Dataset items:
== Segment start ==

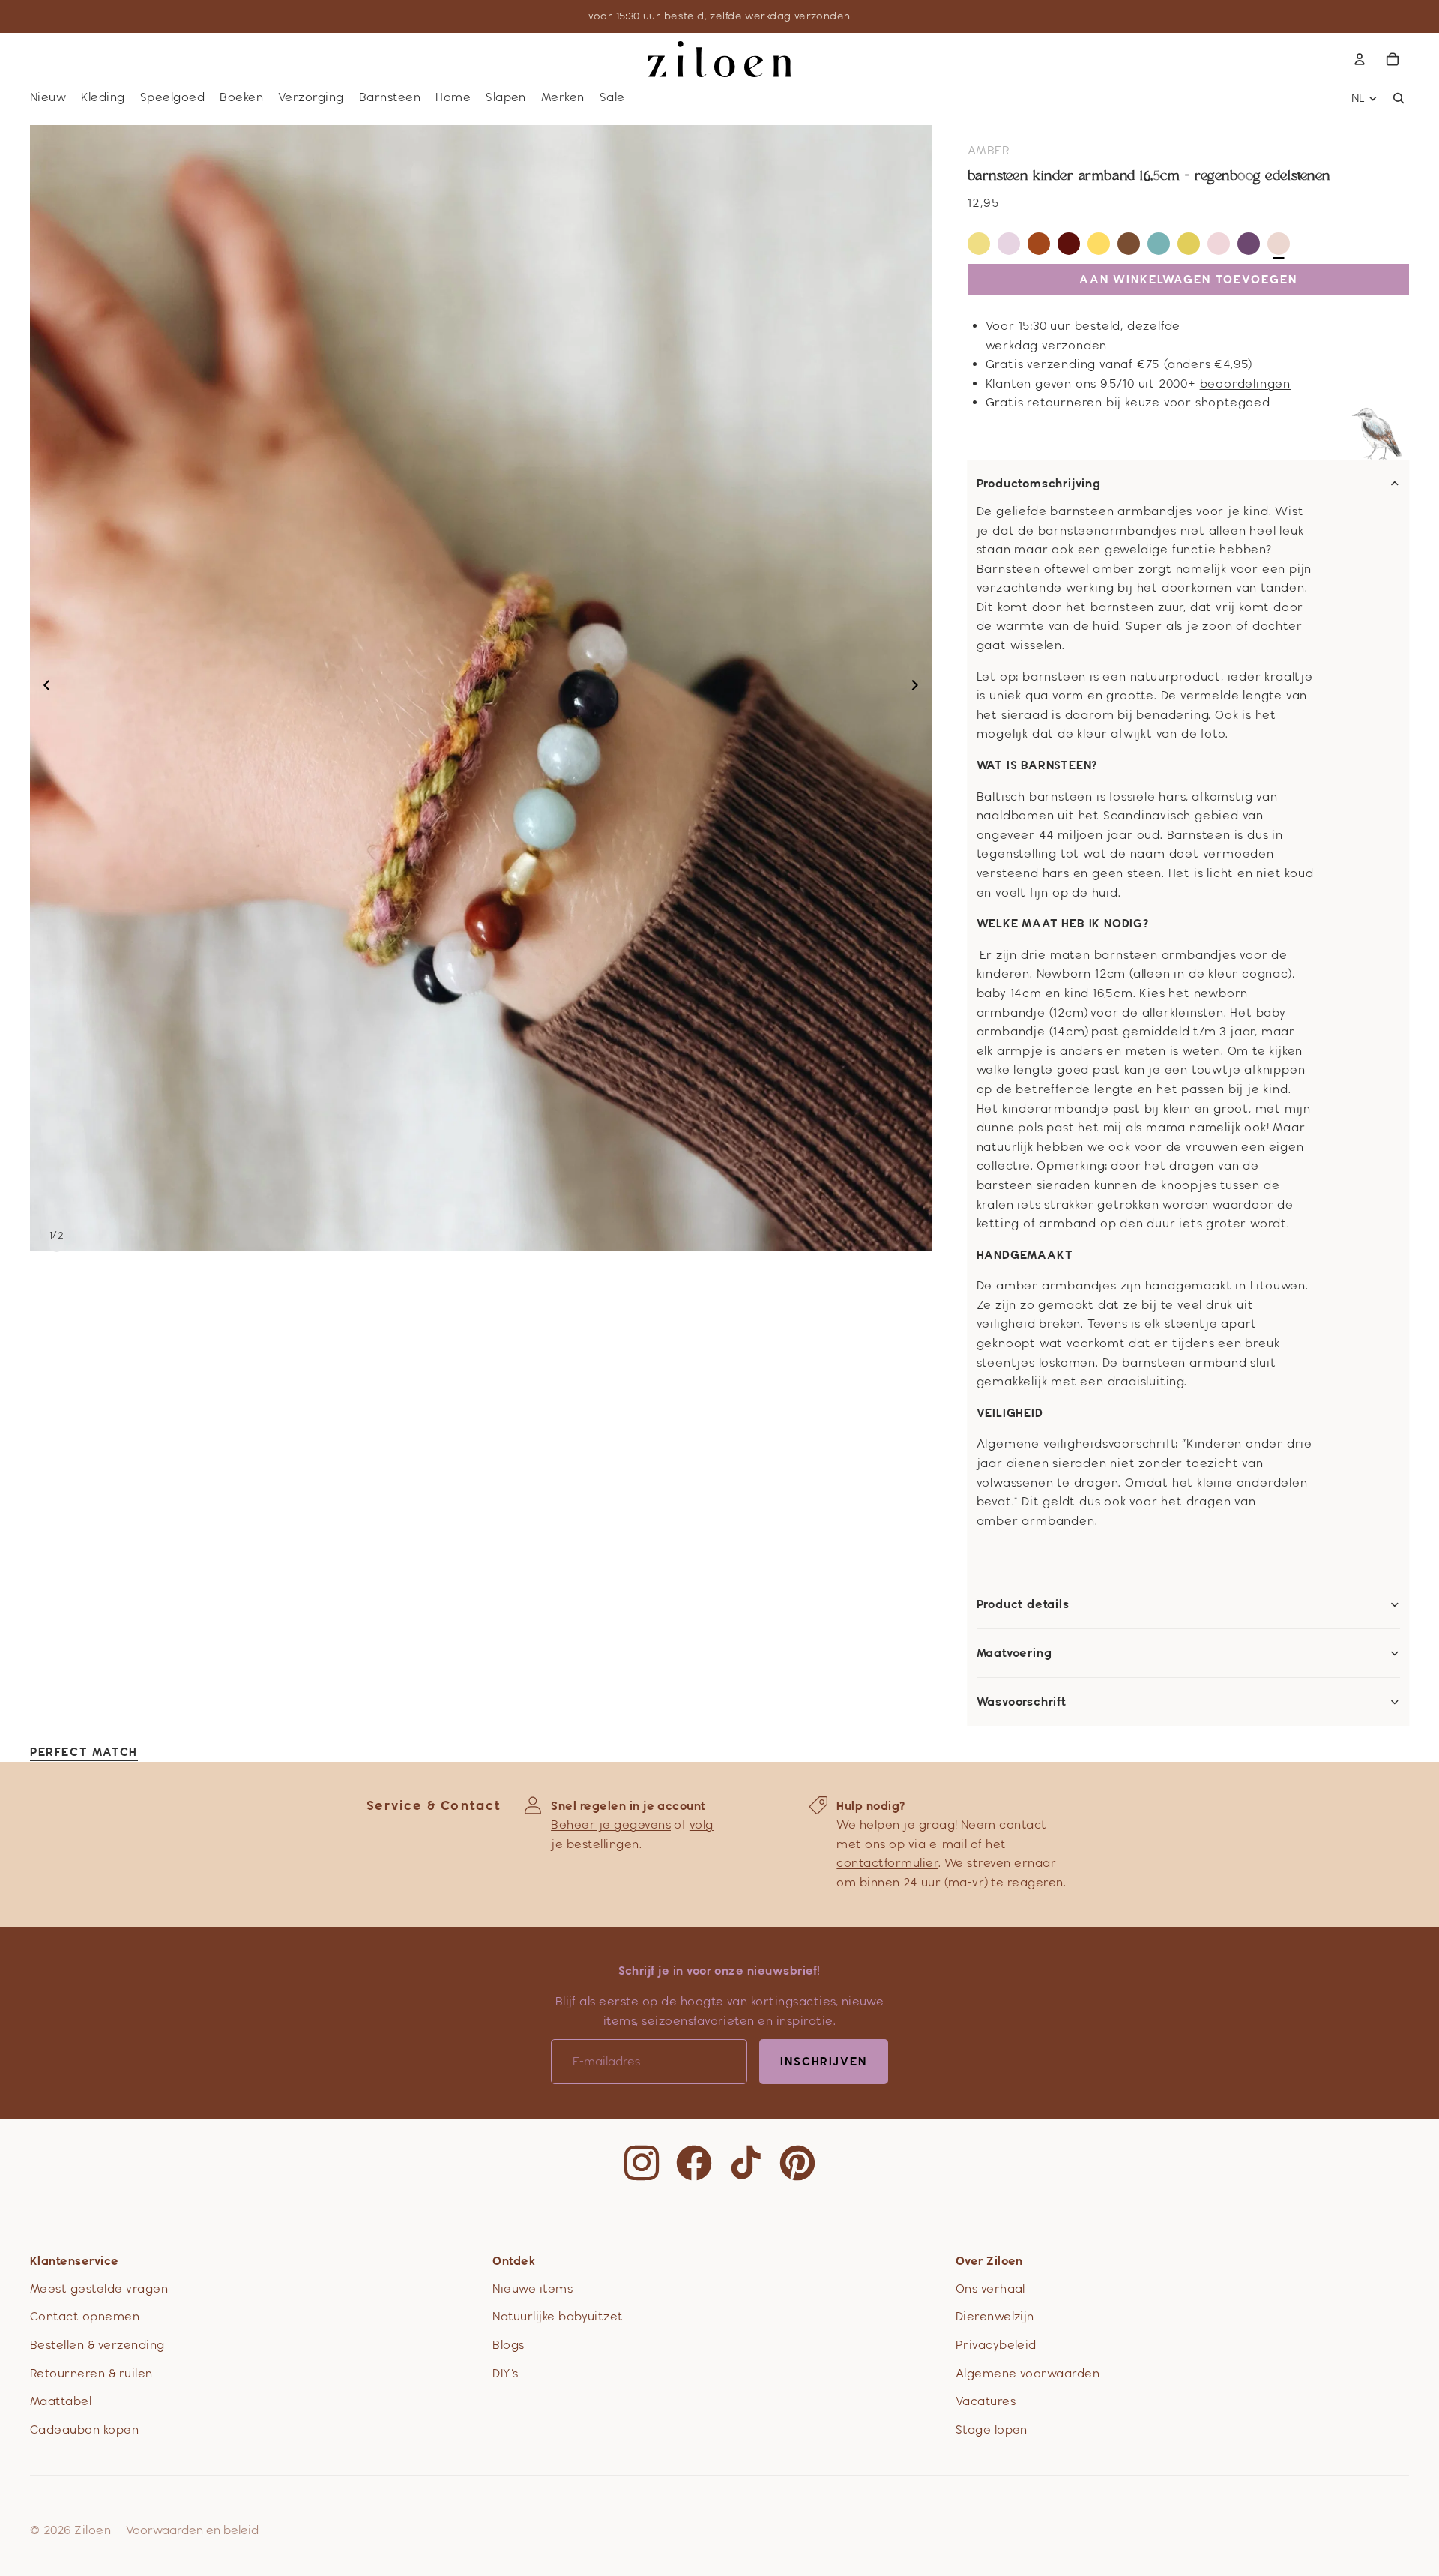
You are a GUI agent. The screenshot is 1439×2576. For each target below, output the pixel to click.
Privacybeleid (996, 2345)
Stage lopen (992, 2429)
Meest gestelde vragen (99, 2288)
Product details (1023, 1604)
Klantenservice (74, 2261)
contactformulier (887, 1863)
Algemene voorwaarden (1028, 2373)
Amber (989, 150)
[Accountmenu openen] (1359, 59)
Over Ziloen (989, 2261)
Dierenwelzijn (995, 2316)
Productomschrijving (1039, 484)
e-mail (948, 1844)
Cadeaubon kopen (84, 2429)
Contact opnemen (84, 2316)
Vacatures (986, 2401)
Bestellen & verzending (97, 2345)
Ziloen (92, 2530)
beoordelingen (1245, 383)
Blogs (508, 2345)
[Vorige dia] (42, 688)
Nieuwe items (532, 2288)
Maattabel (60, 2401)
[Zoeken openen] (1398, 98)
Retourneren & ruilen (91, 2373)
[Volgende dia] (919, 688)
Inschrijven (823, 2061)
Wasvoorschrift (1022, 1702)
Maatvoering (1014, 1653)
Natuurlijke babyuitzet (558, 2316)
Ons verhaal (990, 2288)
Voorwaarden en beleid (192, 2530)
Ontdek (513, 2261)
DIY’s (505, 2373)
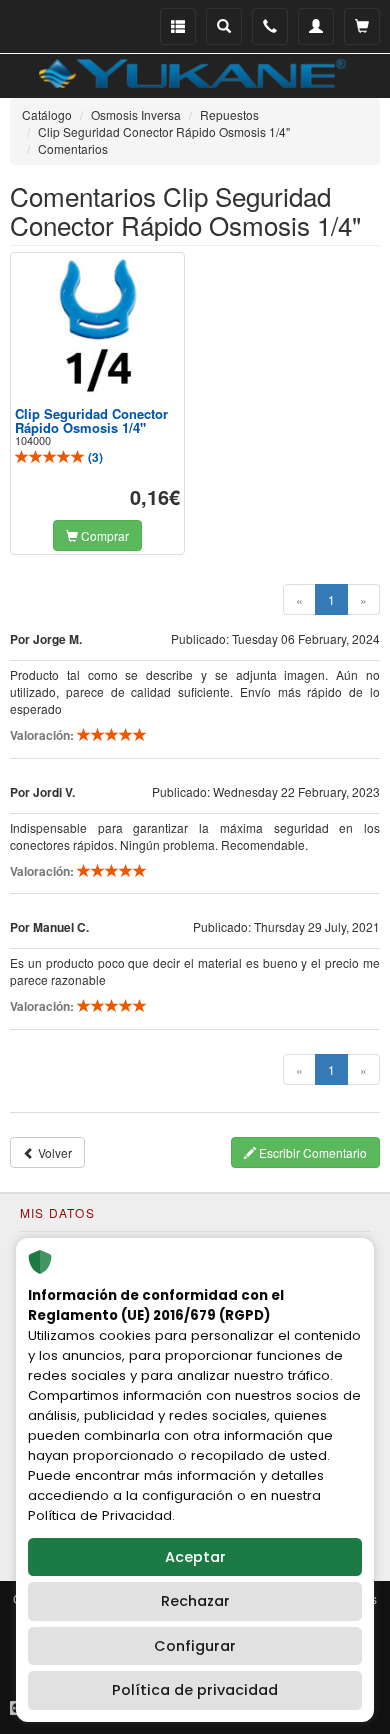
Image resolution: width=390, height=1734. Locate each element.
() (94, 457)
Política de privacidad (195, 1690)
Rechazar (195, 1601)
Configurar (195, 1646)
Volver (53, 1152)
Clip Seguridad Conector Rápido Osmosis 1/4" (91, 420)
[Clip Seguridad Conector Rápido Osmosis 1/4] (98, 326)
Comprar (103, 535)
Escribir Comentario (311, 1152)
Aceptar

== Segment end ==

Reproduce the entries exactly. Do not carry over any picture.

You are a GUI agent. The screenshot is 1439×2576. For each target below, output the pixel to click.
Privacybeleid (996, 2345)
Stage lopen (992, 2429)
Meest gestelde vragen (99, 2288)
Product details (1023, 1604)
Klantenservice (74, 2261)
contactformulier (887, 1863)
Algemene voorwaarden (1028, 2373)
Amber (989, 150)
[Accountmenu openen] (1359, 59)
Over Ziloen (989, 2261)
Dierenwelzijn (995, 2316)
Productomschrijving (1039, 484)
e-mail (948, 1844)
Cadeaubon kopen (84, 2429)
Contact opnemen (84, 2316)
Vacatures (986, 2401)
Bestellen & verzending (97, 2345)
Ziloen (92, 2530)
beoordelingen (1245, 383)
Blogs (508, 2345)
[Vorige dia] (42, 688)
Nieuwe items (532, 2288)
Maattabel (60, 2401)
[Zoeken openen] (1398, 98)
Retourneren & ruilen (91, 2373)
[Volgende dia] (919, 688)
Inschrijven (823, 2061)
Wasvoorschrift (1022, 1702)
Maatvoering (1014, 1653)
Natuurlijke babyuitzet (558, 2316)
Ons verhaal (990, 2288)
Voorwaarden en beleid (192, 2530)
Ontdek (513, 2261)
DIY’s (505, 2373)
Image resolution: width=390, height=1734. Locate each element.
() (94, 457)
Política de privacidad (195, 1690)
Rechazar (195, 1601)
Configurar (195, 1646)
Volver (53, 1152)
Clip Seguridad Conector Rápido Osmosis 1/4" (91, 420)
[Clip Seguridad Conector Rápido Osmosis 1/4] (98, 326)
Comprar (103, 535)
Escribir Comentario (311, 1152)
Aceptar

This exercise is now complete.